* [TASK GOAL]
The answer must be one number: how many lines of the records contain "computer".

* [GIVEN INFORMATION]
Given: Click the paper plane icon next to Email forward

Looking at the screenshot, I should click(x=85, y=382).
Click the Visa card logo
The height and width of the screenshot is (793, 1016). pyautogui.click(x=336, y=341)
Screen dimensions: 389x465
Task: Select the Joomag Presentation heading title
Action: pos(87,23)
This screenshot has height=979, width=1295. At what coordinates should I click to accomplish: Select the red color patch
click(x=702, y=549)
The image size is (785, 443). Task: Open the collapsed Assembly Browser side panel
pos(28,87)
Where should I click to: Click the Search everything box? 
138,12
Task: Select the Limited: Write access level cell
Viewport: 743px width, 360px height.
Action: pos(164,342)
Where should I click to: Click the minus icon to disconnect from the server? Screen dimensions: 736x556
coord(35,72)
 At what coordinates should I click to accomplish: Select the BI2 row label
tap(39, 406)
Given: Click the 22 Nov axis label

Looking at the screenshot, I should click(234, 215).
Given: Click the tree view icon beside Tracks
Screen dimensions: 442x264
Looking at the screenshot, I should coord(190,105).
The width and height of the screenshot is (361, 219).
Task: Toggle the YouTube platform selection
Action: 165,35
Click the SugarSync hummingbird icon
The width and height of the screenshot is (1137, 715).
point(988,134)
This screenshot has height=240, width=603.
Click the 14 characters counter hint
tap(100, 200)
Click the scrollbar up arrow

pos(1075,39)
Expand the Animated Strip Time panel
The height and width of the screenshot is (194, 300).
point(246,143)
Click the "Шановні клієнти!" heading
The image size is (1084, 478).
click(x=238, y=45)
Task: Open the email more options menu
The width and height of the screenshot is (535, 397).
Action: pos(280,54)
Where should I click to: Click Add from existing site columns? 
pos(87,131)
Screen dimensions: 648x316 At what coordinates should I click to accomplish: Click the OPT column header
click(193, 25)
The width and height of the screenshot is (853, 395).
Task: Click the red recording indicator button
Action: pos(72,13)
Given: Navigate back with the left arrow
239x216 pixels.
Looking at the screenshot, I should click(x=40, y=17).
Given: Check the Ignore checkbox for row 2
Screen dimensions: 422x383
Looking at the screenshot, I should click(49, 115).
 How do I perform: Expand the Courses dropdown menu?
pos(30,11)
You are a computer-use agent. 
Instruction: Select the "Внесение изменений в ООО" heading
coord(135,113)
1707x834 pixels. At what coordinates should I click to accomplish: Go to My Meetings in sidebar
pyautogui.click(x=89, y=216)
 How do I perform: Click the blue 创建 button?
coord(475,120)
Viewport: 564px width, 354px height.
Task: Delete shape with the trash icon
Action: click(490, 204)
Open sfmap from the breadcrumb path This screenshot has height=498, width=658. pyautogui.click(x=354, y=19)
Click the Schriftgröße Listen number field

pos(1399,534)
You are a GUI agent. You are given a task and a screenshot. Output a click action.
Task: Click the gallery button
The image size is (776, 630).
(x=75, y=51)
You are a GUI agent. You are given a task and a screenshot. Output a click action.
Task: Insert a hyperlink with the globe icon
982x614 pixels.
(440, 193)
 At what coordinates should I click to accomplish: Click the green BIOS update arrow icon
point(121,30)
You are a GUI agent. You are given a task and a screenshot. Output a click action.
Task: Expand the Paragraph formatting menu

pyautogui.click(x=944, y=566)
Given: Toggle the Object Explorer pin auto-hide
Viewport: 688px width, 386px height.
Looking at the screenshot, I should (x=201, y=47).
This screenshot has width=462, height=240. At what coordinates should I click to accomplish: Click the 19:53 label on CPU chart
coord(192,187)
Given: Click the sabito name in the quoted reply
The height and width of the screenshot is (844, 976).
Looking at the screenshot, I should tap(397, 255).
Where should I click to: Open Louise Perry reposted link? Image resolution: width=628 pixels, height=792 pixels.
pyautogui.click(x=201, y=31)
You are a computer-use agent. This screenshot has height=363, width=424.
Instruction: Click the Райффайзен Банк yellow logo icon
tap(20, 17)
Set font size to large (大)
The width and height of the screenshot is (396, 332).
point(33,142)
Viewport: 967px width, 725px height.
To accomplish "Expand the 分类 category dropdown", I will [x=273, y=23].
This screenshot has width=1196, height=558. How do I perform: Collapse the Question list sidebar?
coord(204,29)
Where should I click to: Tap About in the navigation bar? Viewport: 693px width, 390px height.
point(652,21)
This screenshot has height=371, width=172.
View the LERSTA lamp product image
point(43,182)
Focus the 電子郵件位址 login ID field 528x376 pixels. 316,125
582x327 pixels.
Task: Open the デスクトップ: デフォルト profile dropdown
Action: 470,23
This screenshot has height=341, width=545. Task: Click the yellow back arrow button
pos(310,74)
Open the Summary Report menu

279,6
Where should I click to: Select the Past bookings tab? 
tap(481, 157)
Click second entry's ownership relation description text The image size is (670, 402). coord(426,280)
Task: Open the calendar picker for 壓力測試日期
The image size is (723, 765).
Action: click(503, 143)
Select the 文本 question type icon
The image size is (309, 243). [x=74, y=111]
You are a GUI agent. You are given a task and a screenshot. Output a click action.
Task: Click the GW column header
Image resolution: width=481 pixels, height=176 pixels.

* [PROBLEM SOLUTION]
2